WRITTEN TASK: Rewrite all of the lines below, changing "Click" to "Select" and keeping everything else the same. Omit the pictures from your answer.

★ ★ ★

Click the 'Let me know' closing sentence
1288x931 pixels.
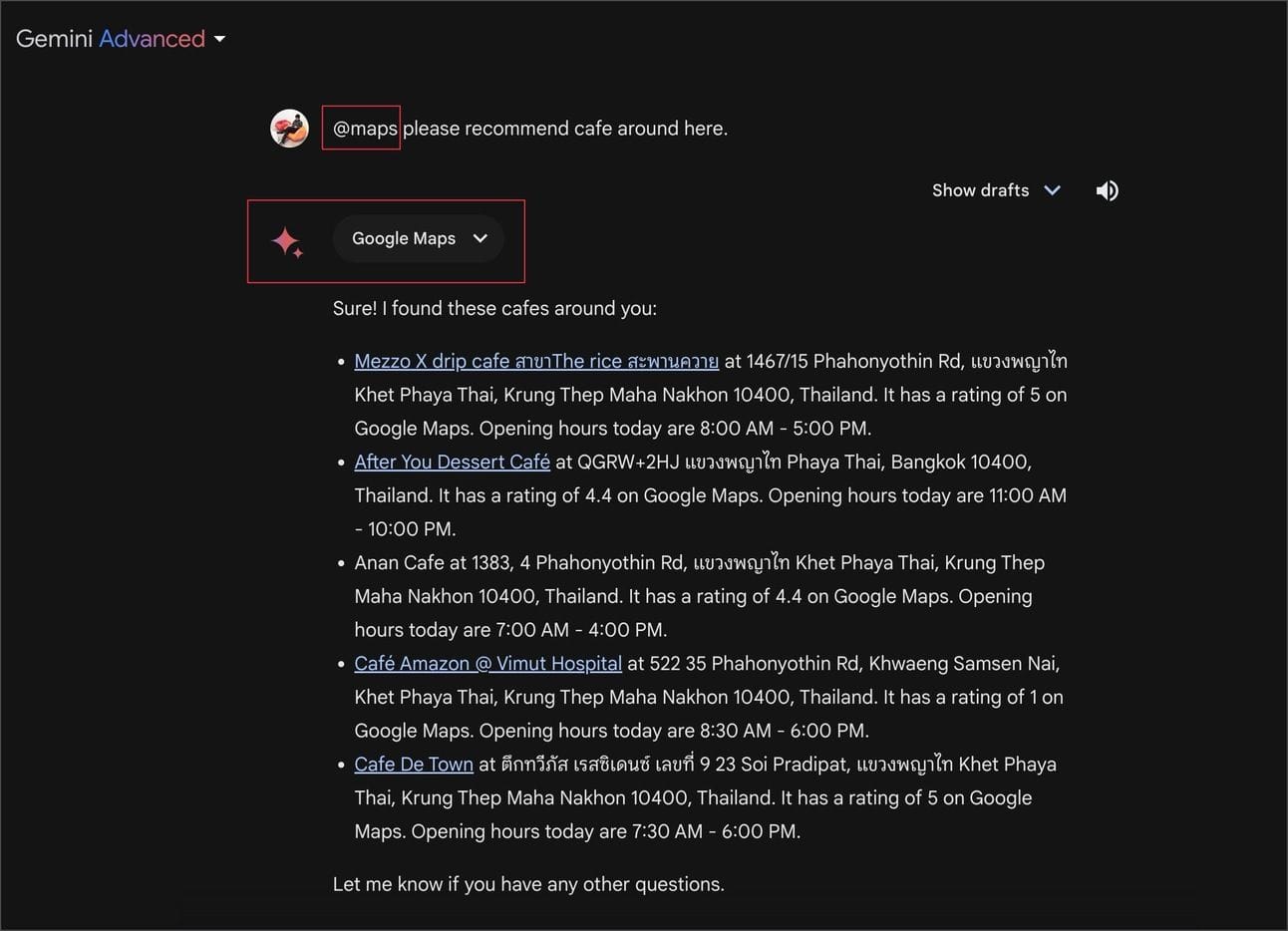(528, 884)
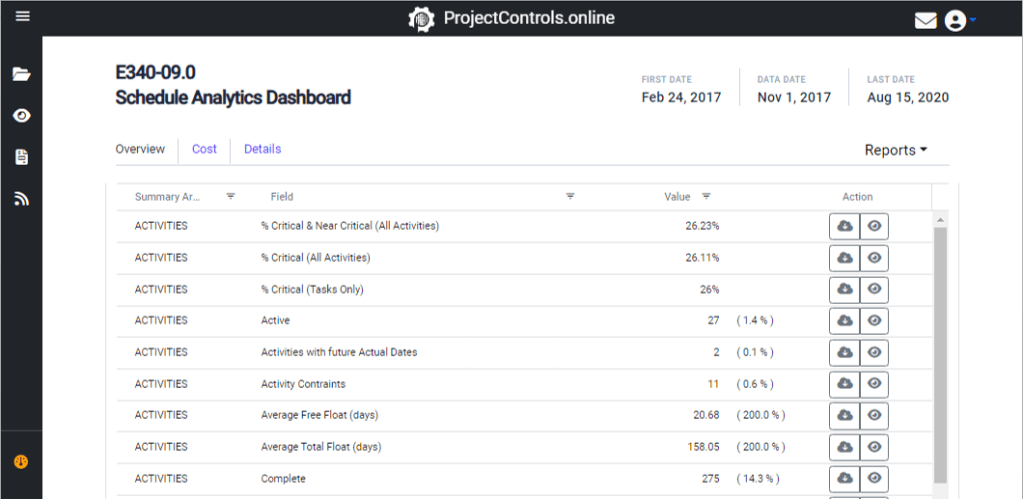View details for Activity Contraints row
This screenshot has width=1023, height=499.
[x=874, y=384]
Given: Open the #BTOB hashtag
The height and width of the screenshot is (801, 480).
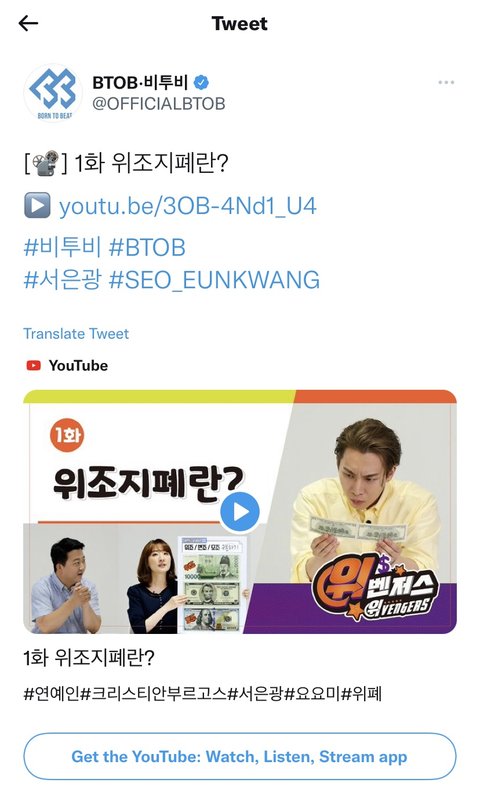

★ ★ ★

EXERCISE ANSWER:
Select the 'Let me know' closing sentence
1288x931 pixels.
(528, 884)
View details for Activity Contraints row
This screenshot has width=1023, height=499.
[x=874, y=384]
Given: Open the #BTOB hashtag
The height and width of the screenshot is (801, 480).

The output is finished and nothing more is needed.